Mistake #4: All or nothing

By

Justin Bown

3 parts of modern remuneration

All or nothing bonuses amplify the problems created by tying rewards to budget

In this series of articles, we’ll review some of the most common mistakes that privately held companies make in approaching the question of incentives, before looking at a sketch of what I have seen work well.


Mistake #4: All or nothing

The problems with tying bonuses to budget are exacerbated when the bonus is made on an ‘all or nothing’ basis, such as, ‘You hit budget you get a bonus, you miss budget, you get nothing.’


This structure puts further pressure on budget preparation as negotiating the budget down by just one dollar could make tens of thousands of dollars difference to the take home pay of the manager.


When performance is close to budget in an all or nothing plan, managers are encouraged to do any of the thousand short term things that are at their discretion to improve performance.
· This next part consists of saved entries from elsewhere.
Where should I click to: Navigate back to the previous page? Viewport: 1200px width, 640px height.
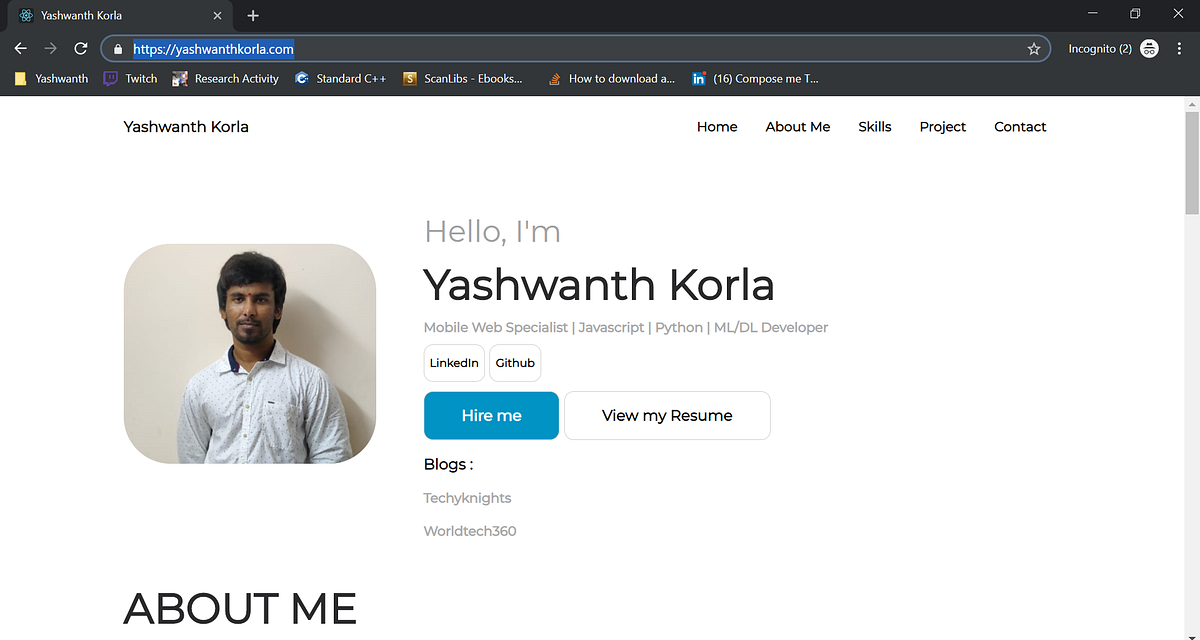pyautogui.click(x=20, y=48)
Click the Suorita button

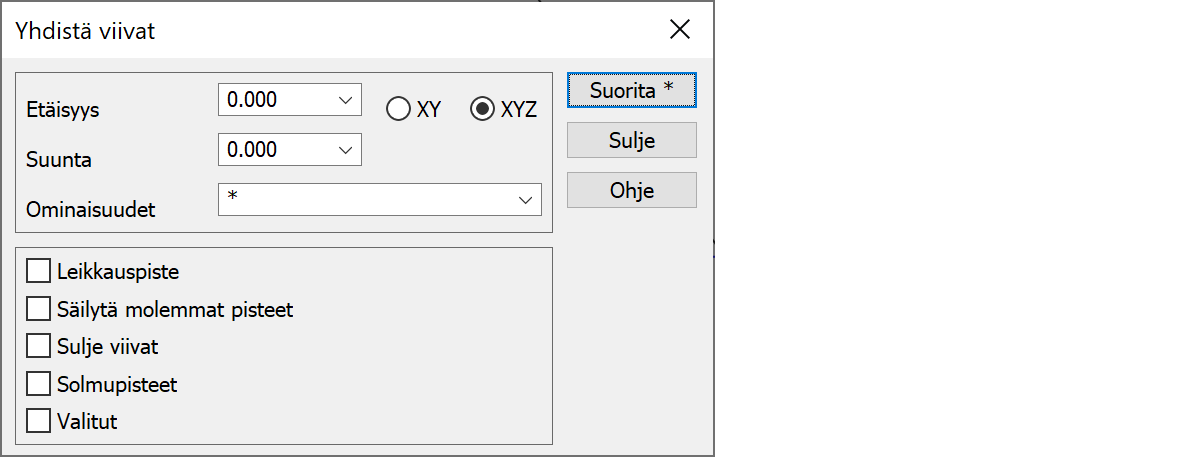(631, 91)
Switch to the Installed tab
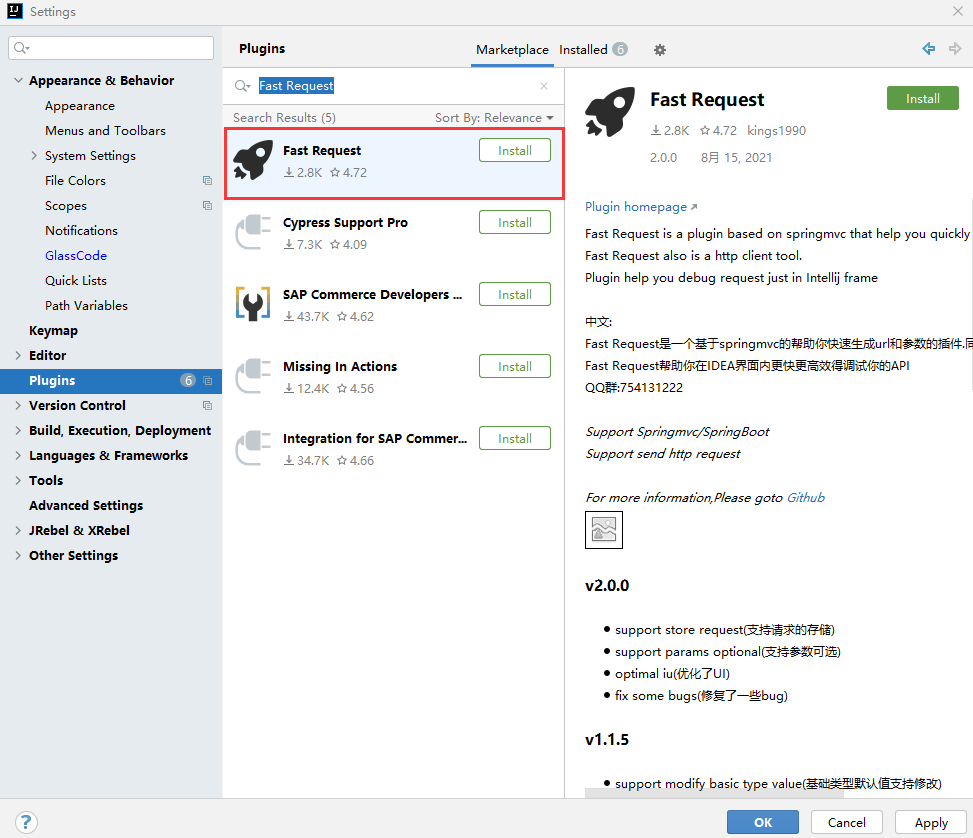The width and height of the screenshot is (973, 838). (x=585, y=49)

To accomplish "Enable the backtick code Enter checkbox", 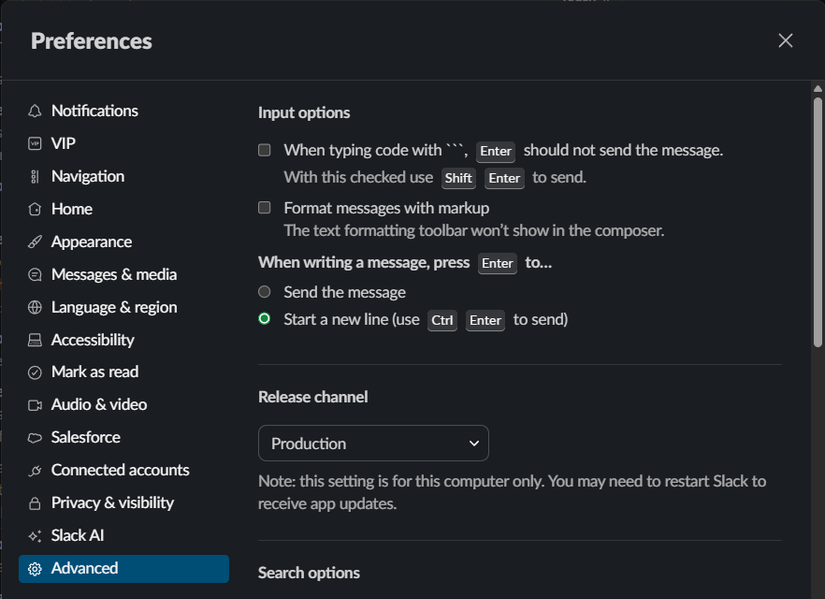I will pyautogui.click(x=264, y=149).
You may have seen some of these before:

  • cutting back on training;

  • cutting back on research and development;

  • cutting back on advertising;

  • asking too much of their people;

  • deferring the hiring of new people until the new financial year;

  • discounting or providing generous payment terms to bring forward sales into the current financial year;

  • deferring maintenance expenditure;

  • arguing the interpretation of accounting treatments.

And so on. The list is only as long as the creativity of managers. But this is the key point: instead of spending time on sustainably growing the business, all or nothing incentive plans provide so much pay off for that last few dollars, it’s very tempting for managers to spend their time making decisions that boost short term financial performance and deliver them a bonus, and ignore what really matters to the business, its long term growth.


And of course, if performance is safely over the budget, there is no incentive to make the most of a good year in an ‘all or nothing’ bonus plan. The incentive scheme is effectively dead once budget is reached.


In fact the incentive is to hold back any more upside, as out-performing the budget by too much will weaken the manager’s negotiating position going into the next round of budget discussions. In this circumstance it pays to defer revenue till next year. It pays to bring forward expenses. This is not the behaviour any owner would want, but the behaviour that is encouraged by an all or nothing incentive plan, especially one tied to budget.


Ultimately, an all or nothing plan does damage at a deeper level of the business. The bulk of managers who ‘short term’ the business gain no pride or sense of achievement from their behaviour and the employees who watch on and suffer the consequences become cynical and detached. It can be a very costly error to make in incentive plan design.